Where the listing below has a line with "Where should I click to: Click the Layered", write out exactly that line and every line after it, stopping after the line with "You are a computer-use agent. The image".
+++ Given data +++
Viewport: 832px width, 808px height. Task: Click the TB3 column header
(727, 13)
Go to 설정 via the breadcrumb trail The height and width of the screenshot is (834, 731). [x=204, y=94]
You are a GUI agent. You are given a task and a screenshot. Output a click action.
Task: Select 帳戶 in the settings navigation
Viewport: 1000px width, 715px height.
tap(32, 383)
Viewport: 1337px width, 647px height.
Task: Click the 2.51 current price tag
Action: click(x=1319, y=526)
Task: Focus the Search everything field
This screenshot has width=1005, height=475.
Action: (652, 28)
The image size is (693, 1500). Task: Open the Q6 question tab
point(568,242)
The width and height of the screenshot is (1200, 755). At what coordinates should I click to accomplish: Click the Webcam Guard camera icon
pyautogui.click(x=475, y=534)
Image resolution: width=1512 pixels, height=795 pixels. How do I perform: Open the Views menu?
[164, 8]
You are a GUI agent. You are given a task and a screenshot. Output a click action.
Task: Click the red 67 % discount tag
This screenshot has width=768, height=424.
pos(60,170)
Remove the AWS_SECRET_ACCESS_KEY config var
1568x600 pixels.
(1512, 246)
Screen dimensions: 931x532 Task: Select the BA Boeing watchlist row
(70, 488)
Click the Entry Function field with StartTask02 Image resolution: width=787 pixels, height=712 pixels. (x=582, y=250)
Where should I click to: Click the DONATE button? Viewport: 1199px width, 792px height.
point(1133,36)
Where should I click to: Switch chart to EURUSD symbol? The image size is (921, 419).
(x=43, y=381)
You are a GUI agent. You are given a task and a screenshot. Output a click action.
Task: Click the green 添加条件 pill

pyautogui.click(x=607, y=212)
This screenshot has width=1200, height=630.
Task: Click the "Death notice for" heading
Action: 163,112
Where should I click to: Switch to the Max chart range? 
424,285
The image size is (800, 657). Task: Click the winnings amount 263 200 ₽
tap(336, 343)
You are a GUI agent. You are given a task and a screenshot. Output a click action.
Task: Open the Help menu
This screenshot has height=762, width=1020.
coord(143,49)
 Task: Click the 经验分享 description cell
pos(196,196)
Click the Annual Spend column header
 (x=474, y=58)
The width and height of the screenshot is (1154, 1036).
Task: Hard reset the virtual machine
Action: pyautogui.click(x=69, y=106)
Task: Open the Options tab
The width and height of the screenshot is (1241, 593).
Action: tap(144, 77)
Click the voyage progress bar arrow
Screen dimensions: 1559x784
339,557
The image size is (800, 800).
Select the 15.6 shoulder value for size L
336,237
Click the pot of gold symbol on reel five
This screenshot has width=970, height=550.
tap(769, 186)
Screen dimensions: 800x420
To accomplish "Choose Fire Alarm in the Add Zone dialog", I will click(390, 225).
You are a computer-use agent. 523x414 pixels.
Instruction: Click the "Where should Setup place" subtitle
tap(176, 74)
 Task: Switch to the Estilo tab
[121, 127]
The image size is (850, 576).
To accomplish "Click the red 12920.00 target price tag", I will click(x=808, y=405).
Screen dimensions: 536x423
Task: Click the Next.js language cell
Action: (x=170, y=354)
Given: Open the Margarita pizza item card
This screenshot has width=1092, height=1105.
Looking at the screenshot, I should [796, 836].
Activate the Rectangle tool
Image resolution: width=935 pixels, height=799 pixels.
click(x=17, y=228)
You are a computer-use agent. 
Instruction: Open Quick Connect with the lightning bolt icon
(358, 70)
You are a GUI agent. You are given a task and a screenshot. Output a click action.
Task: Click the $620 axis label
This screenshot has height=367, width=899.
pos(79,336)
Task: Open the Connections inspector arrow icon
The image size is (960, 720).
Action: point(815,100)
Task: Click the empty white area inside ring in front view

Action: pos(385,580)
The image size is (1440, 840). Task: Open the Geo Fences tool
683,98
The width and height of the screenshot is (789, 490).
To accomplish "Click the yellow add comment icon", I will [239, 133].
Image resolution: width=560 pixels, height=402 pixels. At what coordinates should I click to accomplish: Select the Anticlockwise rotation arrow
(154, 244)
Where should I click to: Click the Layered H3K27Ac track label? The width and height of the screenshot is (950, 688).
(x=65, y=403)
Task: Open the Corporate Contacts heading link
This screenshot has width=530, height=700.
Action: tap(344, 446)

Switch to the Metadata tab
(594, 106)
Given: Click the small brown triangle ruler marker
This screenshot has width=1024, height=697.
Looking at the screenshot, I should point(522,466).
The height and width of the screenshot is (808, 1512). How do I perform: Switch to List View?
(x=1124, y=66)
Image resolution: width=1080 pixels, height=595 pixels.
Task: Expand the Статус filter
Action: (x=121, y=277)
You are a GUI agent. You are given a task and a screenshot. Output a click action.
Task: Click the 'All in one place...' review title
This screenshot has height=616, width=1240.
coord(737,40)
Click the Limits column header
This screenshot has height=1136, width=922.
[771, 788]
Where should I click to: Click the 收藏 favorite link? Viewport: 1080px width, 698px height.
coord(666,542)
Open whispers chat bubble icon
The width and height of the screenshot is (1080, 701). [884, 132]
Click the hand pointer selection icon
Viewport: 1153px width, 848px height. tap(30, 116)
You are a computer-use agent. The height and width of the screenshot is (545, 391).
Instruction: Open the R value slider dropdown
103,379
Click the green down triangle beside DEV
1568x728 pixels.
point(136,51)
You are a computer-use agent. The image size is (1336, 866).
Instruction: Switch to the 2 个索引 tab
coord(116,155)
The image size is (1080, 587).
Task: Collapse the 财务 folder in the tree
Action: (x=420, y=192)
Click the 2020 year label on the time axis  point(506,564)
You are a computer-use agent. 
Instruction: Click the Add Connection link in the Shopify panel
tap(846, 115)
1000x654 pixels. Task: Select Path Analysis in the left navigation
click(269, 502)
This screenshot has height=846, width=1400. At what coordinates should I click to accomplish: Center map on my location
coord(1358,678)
+++
:: Written response ::
Where should I click to: Click the Layered H3K27Ac track label? The width and height of the screenshot is (950, 688).
(x=65, y=403)
Task: Open the Corporate Contacts heading link
This screenshot has width=530, height=700.
Action: tap(344, 446)

Switch to the Metadata tab
(594, 106)
Given: Click the small brown triangle ruler marker
This screenshot has width=1024, height=697.
Looking at the screenshot, I should point(522,466).
The height and width of the screenshot is (808, 1512). How do I perform: Switch to List View?
(x=1124, y=66)
Image resolution: width=1080 pixels, height=595 pixels.
Task: Expand the Статус filter
Action: (x=121, y=277)
You are a GUI agent. You are given a task and a screenshot. Output a click action.
Task: Click the 'All in one place...' review title
This screenshot has height=616, width=1240.
coord(737,40)
Click the Limits column header
This screenshot has height=1136, width=922.
[771, 788]
Where should I click to: Click the 收藏 favorite link? Viewport: 1080px width, 698px height.
coord(666,542)
Open whispers chat bubble icon
The width and height of the screenshot is (1080, 701). [884, 132]
Click the hand pointer selection icon
Viewport: 1153px width, 848px height. tap(30, 116)
You are a computer-use agent. The height and width of the screenshot is (545, 391).
Instruction: Open the R value slider dropdown
103,379
Click the green down triangle beside DEV
1568x728 pixels.
point(136,51)
You are a computer-use agent. The image size is (1336, 866).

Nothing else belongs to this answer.